▶ [YOUR OBJECTIVE] Please, starting at the line that contains "Where should I", reproduce every line exactly until the records run out, skipping all pictures.

[Stored records]

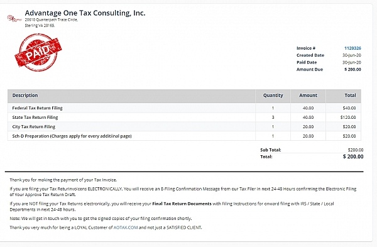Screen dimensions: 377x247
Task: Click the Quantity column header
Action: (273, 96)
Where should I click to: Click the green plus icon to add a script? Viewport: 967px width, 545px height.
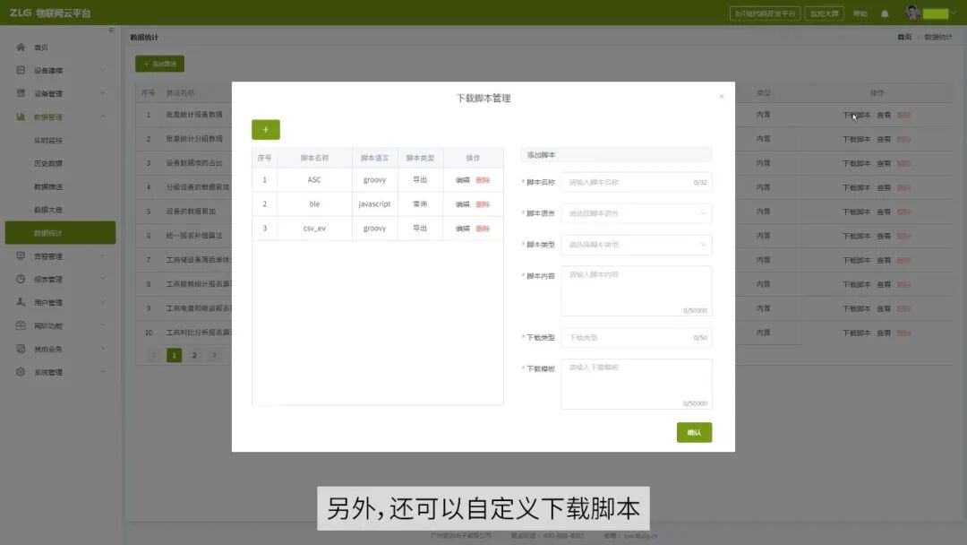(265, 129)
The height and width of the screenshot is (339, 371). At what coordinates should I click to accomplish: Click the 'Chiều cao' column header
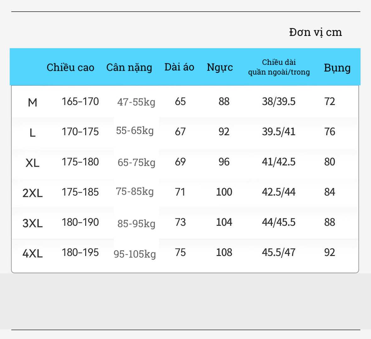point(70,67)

▶ [WRITTEN RESPONSE]
Where should I click to: Click the green plus icon to add a script? Viewport: 967px width, 545px height.
(265, 129)
The height and width of the screenshot is (339, 371). At what coordinates should I click to accomplish: Click the 'Chiều cao' column header
point(70,67)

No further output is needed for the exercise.